What you should do -
Work through the data below and copy out every line where "computer" is found.

Top of Information

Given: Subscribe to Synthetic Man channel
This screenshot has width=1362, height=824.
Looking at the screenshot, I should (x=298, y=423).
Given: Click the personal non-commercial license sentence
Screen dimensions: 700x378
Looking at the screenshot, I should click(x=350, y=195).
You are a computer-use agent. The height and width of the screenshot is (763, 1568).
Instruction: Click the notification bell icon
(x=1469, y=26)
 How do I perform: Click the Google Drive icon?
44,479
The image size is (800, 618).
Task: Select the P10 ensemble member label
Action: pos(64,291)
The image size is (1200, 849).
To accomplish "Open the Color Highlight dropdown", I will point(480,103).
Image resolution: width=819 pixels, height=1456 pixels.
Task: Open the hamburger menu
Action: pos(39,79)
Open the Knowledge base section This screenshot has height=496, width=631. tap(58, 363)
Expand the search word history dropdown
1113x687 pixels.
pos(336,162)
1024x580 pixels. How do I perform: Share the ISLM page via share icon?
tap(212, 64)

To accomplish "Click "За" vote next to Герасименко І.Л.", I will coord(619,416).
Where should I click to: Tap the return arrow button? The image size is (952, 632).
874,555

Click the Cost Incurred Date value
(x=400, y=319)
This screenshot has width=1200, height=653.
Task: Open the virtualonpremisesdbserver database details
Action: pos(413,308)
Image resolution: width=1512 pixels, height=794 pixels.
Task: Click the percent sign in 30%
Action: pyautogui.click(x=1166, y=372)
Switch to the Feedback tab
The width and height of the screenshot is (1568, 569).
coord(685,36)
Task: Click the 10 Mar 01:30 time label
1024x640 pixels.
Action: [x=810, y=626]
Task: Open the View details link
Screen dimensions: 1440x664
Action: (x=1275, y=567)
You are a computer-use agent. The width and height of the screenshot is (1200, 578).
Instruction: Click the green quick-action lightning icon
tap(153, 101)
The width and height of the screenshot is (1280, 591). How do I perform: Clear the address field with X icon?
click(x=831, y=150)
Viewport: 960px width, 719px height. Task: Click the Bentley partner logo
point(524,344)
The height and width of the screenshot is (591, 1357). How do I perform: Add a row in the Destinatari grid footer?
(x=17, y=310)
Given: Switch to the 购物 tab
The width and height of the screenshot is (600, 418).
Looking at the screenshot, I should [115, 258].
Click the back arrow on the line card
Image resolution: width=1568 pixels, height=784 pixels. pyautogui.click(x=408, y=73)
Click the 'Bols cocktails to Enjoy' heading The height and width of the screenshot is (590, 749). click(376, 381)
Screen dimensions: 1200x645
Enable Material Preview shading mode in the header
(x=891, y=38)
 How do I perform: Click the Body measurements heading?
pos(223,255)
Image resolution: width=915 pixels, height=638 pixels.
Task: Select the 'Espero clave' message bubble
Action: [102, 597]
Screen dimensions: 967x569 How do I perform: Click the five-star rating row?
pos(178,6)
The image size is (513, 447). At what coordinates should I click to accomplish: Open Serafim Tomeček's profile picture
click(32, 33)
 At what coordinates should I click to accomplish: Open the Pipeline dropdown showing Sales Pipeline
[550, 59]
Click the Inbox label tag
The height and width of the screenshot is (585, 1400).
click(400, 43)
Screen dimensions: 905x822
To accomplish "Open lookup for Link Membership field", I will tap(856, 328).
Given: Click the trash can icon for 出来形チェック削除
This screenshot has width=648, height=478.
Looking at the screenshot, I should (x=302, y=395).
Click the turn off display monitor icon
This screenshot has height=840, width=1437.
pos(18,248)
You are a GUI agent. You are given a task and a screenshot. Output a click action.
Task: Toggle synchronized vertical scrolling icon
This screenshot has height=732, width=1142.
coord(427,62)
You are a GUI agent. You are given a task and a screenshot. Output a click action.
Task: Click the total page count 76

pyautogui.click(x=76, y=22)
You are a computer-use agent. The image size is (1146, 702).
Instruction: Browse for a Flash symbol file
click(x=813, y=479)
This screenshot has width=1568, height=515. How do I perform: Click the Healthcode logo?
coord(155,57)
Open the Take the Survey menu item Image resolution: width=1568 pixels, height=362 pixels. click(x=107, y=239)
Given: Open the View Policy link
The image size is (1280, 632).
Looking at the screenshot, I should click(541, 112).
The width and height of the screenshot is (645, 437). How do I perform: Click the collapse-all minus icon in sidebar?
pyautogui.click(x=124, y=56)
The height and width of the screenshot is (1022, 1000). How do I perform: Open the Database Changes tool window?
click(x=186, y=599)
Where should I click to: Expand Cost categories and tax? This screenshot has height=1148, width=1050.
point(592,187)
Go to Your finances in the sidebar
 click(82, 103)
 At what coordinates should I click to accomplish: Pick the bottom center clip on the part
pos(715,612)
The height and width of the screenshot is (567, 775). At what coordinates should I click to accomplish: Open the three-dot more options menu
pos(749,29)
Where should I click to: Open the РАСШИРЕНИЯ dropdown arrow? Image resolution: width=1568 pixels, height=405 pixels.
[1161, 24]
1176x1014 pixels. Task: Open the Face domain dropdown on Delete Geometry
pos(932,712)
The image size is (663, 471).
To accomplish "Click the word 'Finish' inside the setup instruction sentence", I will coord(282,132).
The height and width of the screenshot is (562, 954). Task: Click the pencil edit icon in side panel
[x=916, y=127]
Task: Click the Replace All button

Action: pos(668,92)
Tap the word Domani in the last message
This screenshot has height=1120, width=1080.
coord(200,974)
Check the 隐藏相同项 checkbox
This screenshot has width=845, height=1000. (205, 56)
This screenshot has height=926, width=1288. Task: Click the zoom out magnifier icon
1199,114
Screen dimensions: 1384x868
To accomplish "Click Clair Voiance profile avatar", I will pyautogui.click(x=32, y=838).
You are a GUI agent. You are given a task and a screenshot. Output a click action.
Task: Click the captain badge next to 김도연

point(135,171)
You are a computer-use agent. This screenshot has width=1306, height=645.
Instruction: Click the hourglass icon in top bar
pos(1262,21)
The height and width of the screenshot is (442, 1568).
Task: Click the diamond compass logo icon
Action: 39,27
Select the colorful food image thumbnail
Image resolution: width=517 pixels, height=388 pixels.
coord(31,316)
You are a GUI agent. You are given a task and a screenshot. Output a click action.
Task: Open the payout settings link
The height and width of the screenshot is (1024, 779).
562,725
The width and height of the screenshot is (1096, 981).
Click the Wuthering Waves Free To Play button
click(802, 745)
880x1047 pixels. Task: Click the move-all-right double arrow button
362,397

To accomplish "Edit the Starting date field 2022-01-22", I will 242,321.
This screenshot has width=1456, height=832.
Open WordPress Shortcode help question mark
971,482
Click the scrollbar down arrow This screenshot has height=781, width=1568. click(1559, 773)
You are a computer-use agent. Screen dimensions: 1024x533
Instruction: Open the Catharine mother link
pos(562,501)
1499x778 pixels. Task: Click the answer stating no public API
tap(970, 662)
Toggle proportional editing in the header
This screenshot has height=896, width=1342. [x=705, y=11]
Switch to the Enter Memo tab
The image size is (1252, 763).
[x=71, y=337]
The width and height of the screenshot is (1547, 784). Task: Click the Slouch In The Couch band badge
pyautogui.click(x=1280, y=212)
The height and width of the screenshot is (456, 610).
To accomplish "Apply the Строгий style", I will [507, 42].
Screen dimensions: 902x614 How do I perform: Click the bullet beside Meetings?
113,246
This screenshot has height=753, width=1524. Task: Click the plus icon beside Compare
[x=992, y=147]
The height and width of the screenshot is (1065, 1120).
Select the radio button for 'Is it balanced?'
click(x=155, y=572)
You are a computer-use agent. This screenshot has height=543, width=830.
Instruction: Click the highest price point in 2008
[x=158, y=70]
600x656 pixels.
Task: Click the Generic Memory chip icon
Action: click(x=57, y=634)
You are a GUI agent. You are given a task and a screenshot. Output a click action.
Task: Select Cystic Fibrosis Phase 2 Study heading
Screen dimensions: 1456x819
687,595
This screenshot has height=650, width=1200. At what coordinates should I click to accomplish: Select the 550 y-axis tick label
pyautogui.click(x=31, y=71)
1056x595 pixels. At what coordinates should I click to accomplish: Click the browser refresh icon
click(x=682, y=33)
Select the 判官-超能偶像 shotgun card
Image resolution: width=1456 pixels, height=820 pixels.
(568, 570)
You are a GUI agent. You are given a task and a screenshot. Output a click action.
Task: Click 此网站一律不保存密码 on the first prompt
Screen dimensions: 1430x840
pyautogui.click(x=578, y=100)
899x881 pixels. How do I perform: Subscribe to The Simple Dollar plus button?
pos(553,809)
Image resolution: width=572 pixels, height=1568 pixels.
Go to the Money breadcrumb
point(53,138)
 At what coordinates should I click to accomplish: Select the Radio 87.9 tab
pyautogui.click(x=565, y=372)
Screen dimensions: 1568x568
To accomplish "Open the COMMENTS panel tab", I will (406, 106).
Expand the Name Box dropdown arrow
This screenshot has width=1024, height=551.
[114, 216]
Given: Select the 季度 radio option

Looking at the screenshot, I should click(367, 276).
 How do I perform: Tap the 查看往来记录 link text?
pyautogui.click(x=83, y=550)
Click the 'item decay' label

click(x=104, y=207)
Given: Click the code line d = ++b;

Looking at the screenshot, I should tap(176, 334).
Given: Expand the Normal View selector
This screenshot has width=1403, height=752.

Bottom of Information

Final answer -
You are a computer-use agent. The height and width of the screenshot is (763, 1568).
You are a computer-use agent. The width and height of the screenshot is (1200, 578).
You are a computer-use agent. The image size is (1146, 702).
You are a computer-use agent. This screenshot has width=1306, height=645.
You are a computer-use agent. Screen dimensions: 1024x533
You are a computer-use agent. This screenshot has height=543, width=830.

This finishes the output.